Below, we’ve provided information on how to use both manual and electric wheelchairs:
Despite the arrival of electric wheelchairs and mobility scooters, manual wheelchairs continue to be a popular option for many older people and people suffering from conditions that hinder their mobility.
Instructions for operating a manual wheelchair:
1. If the wheelchair folds away, open it up, push down the seat, place the cushion on the seat, unfold the sides of the chair and check that it looks as it should.
2. With the brakes on, gently lower yourself into the chair. Once you’re comfortable, unfold the foot rests, place your feet on them and check that the arm and backrests are fitted correctly.
3. When you’re ready to move, release the brakes, hold the rims of the wheels and firmly move the wheels forward at the same time. To move backwards, perform the same movement in the opposite direction. If you wish to turn in either direction, roll one wheel forward and the other backward.
4. If you want to stop, put on your brakes, fold away the foot rests, prepare walking aids and plan where you choose to move once you’re out of the wheelchair. Put your arms on the arm rests, lift yourself up and move yourself to the walking aids or the desired location (e.g a stationary chair or bed, for instance).
5. Fold away the wheelchair by removing the seating cushion, pulling the foot rests up, grabbing hold of the front and back of the seat and pulling upwards until the chair folds in on itself.
Other factors you should consider when it comes to operating a manual wheelchair:- On sloped pavements or roads, you will need to put an emphasis on steering in a controlled manner to avoid falling over. However, sloped surfaces and soft ground should be avoided if possible.- When entering a pavement, use dropped kerbs.- Remain extra vigilant on icy or wet surfaces.- Ensure that the brakes are on any time you’re not moving.- Look out for obstacles or obstructions when moving forward, turning or reversing.

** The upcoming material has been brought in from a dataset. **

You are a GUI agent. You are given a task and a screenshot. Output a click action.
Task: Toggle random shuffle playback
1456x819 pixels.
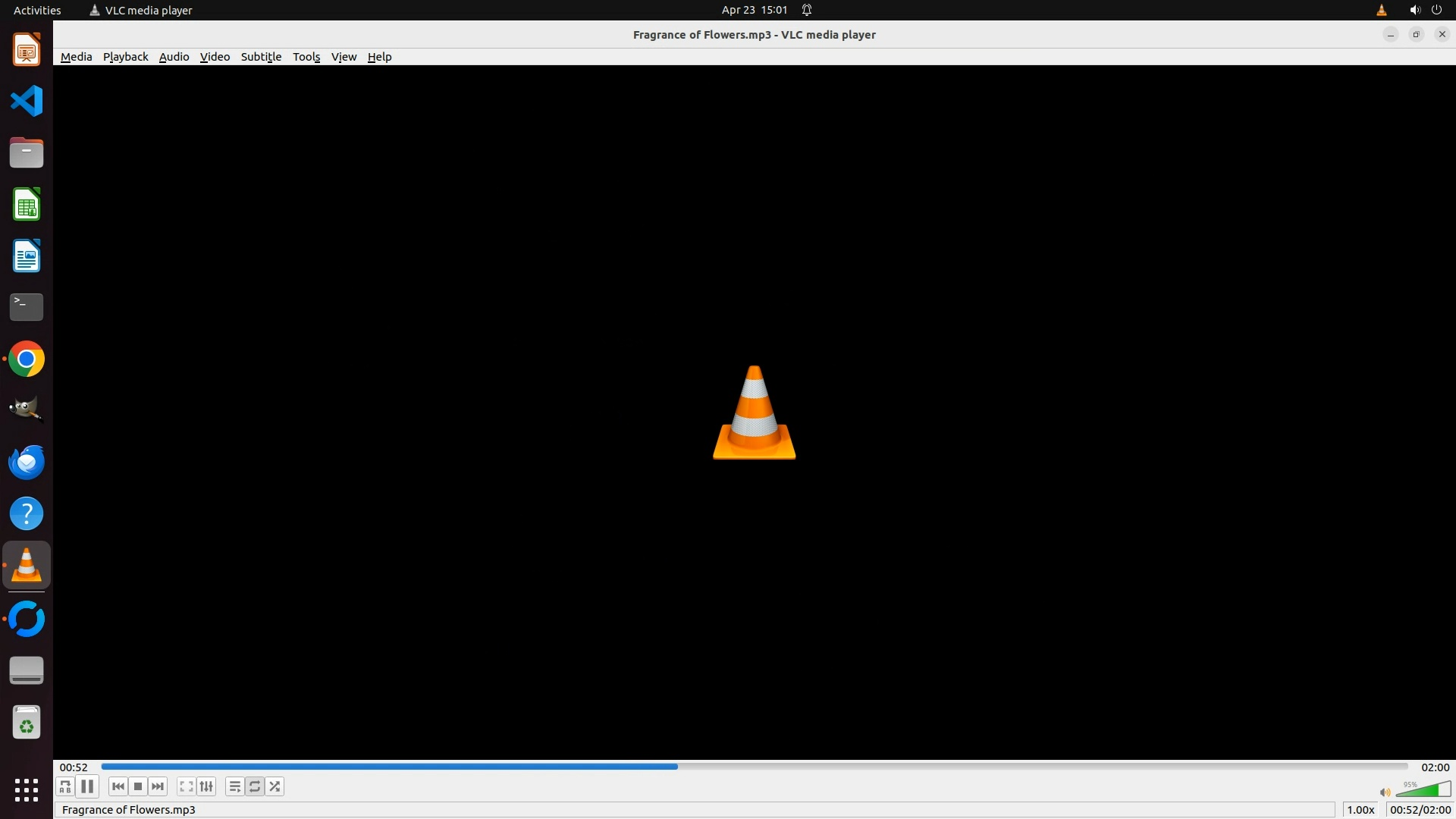point(275,786)
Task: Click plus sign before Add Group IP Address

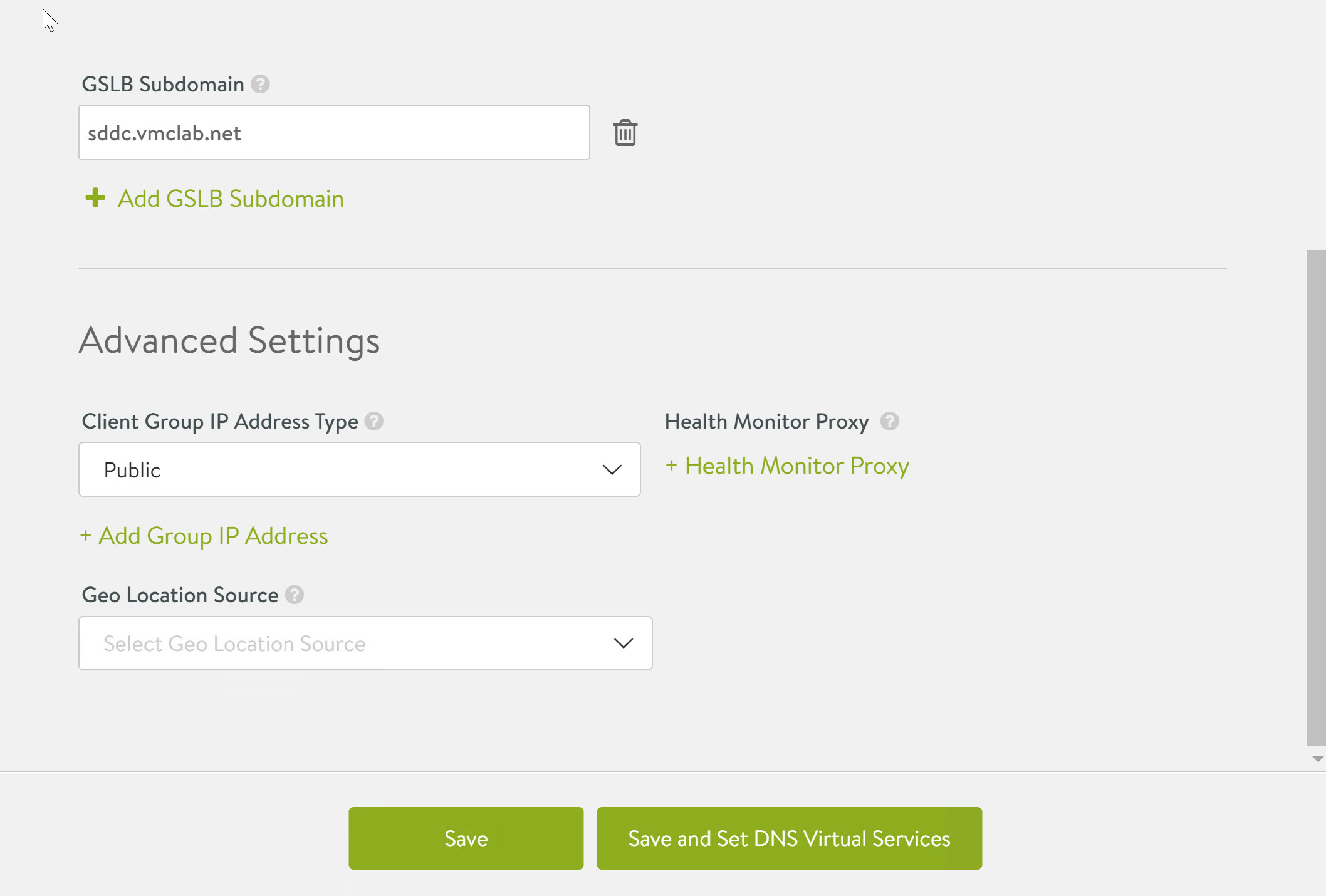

It may not always be possible or desirable to have someone pushing you in your wheelchair, meaning that you may be required to push yourself at times if you are physically capable. However, if you don’t have enough upper body strength or use the wrong technique, this could come with some level of difficulty.
A useful way of remembering how best to self-propel yourself in a manual wheelchair is to think of it like a clock. Start by placing your hands where 10:00 would be on the wheel, gently push forward and release once you’ve reached where 2:00 would be.
You should also make sure that your hands are positioned correctly. Cup your hands around the wheel rims but make sure that your thumbs are on the outside of the wheels. By self-propelling in this way, you can avoid your thumb from becoming stuck in the wheel or underneath the seat if you lose control of the wheelchair.
Each electric wheelchair is different, with a broad selection of features that may vary depending on the product you choose. However, as all electric wheelchairs are operated in a similar way, it’s likely that the broad instructions below will be applicable regardless of which wheelchair you choose.
Steps for using an electric wheelchair are as follows:
1. Sit in the electric wheelchair and adjust the rests for your head, back, arms and feet until you’re comfortable.
2. If the wheelchair is powered by a key, put the key into the slot and turn it to switch on the power.
3. Press the power button, disable all of the brakes and set the speed to low while you become accustomed to it.
4. Move the stick forward, backwards, left and right to get a feel for how it moves.
5. You can gradually increase your speed as you become more at ease using it.
6. When you want to stop, release the stick.
7. Press the power button, turn the key in the opposite direction and remove it from the slot.
8. Apply the brakes and exit the wheelchair, using the arms of the chair to lift yourself up.